(Data extracts begins)

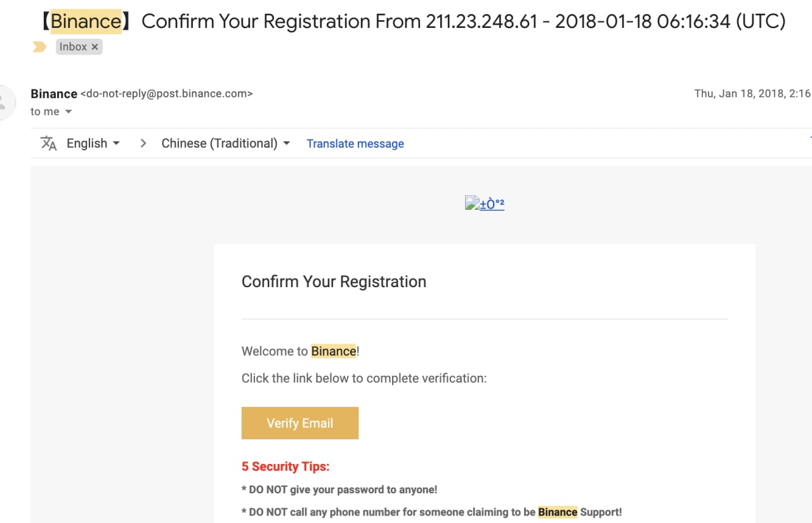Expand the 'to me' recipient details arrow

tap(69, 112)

(Data extracts ends)
(Data extracts begins)

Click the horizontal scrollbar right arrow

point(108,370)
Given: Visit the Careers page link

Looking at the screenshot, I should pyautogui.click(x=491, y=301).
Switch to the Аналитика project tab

(Data extracts ends)

In the listing above, the lines from the one containing "Given: Visit the Careers page link" through the one containing "Switch to the Аналитика project tab" must be set down exactly, with no other lines.

Given: Visit the Careers page link

Looking at the screenshot, I should pyautogui.click(x=491, y=301).
Switch to the Аналитика project tab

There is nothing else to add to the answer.